Solving for a variable

4x^2+3y=y+1/3 I'm stuck thanks

If all you need to do is solve for x and y then this is what I would do:

first solving for y
4x^2+3y=y+(1/3) multiply everything by 3 to get rid of (1/3)
12x^2+9y=3y then isolate y
(12x^2)/(-6)=y

then solving for x
go back a few steps to get 12x^2=-6y (this is just rearranging the y= equation)
solve that for x and you should get x=sqrt(-y/2)

i hope this helps- it seems to simple for college algebra, but there you go.

the 4th line should have been

12x^2+9y=3y + 1

you probably wanted to solve for y, thus expressing it as a function:

6y = -12x^2 + 1
y = -2x^2 + 1/6

To solve for a variable, you typically want to isolate that variable on one side of the equation. Let's solve for the variable x in the equation 4x^2 + 3y = y + 1/3.

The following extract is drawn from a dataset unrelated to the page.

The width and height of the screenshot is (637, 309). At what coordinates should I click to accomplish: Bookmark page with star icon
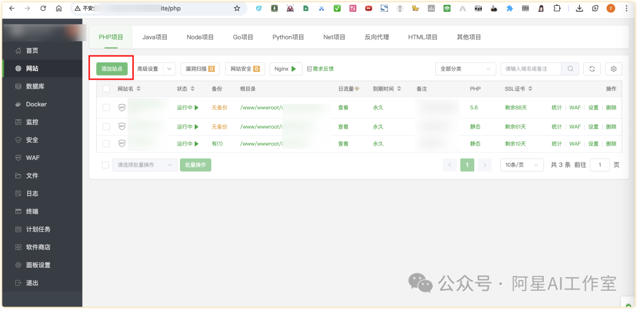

Step 1: Move the terms involving x to one side of the equation.
Start by subtracting y from both sides:
4x^2 = y + 1/3 - 3y

Simplified: 4x^2 = -2y + 1/3

Step 2: Isolate x by dividing both sides by 4:
x^2 = (-2y + 1/3) / 4

Step 3: Take the square root of both sides to eliminate the exponent of 2:
x = ± √[(-2y + 1/3) / 4]

Now, you have solved for the variable x in terms of y.